PROBLEMS TO WORK ON.
a) Answer these from the flycatcher passage:
(i) Which group of birds is this week's suggestion?
(ii) How many regular breeding flycatchers does the UK have?
(iii) What is the stated cause of the steep decline in Spotted Flycatchers?
b) What comes next in the flycatcher passage? Write the continuation.

EXCERPT TO READ.
★ ★ ★

EVERY WEEK IN 2017 WE WILL HAVE NEW SUGGESTIONS FOR A DIFFERENT GROUP OF BIRDS TO LOOK FOR TO HELP DEVELOP YOUR #MY200BIRDYEAR LIST.
This week, it is Flycatchers
There are two regular breeding flycatchers in the UK and one regular scarce passage migrant. All do what it says on the tin and catch flies for a living. As such, they are by necessity summer visitors. In fact, Spotted Flycatchers, which take the highest proportion of their food in mid-air sallies, are among our latest arriving summer visitors. They are also in a steep decline owing to the general depletion of flying insects in the country.

★ ★ ★

EXCERPTED DATA.

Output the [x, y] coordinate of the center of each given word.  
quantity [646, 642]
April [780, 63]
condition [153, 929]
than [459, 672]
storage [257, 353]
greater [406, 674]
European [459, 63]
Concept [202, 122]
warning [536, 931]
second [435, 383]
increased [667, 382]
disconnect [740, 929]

★ ★ ★

ANSWERS PER TASK.
a)
(i) Flycatchers
(ii) Two
(iii) The general depletion of flying insects in the country

b)
The Spotted Flycatcher is a large (by flycatcher standards), longish billed, upright, grey-brown flycatcher. It is not really spotted, more lightly streaked, although juveniles and firstw-inter birds have pale spots n their heads and back. Long winged and quite long tailed, the Spotted Flycatcher is a wonderful elegant bird, catching flying insects in swooping sallies, before returning usually to the same perch. They often perch on exposed bare branches or along fence lines, on passage.
A small black-and-white (spring/summer males) or brown-and-white (the rest) flycatcher, which can be surprisingly elusive. In autumn, even the males are brown and white in fresh plumage. The white in the wing is usually obvious (Spotted Flycatchers can also show some white in the wing). Although they fly out to catch flying insects, Pied Flycatchers do more gleaning and ground feeding than Spotted Flycatchers. Can perch on exposed perches and fence lines, but may also ‘disappear’ inside a tree.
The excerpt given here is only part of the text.